- **요구 사항**:
아래에서 "Given: Click the edit profile pencil icon" 문구가 있는 줄에서 시작해 "Looking at the" 문구가 있는 줄까지 포함한 행들만 텍스트와 답변이라는 두 열의 CSV로 정리하세요. 각 행을 CSV 한 줄로 만들고, 두 값은 각각 큰따옴표로 묶은 한 필드에 줄바꿈을 공백으로 바꿔 넣되 그림은 빼세요.

- **과제 자료**:
>>
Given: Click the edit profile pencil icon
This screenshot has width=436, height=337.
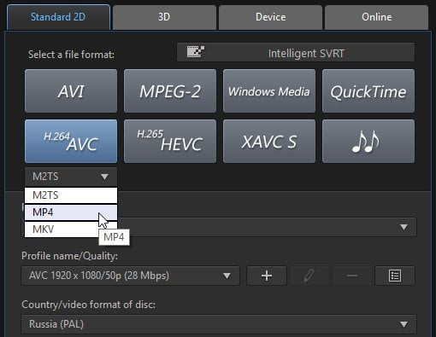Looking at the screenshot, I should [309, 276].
<<
>>
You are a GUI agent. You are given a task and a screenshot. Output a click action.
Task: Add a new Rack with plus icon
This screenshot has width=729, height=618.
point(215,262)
<<
- **풀이 결과**:
텍스트,답변
"Given: Click the edit profile pencil icon This screenshot has width=436, height=337.","Looking at the screenshot, I should [309, 276]."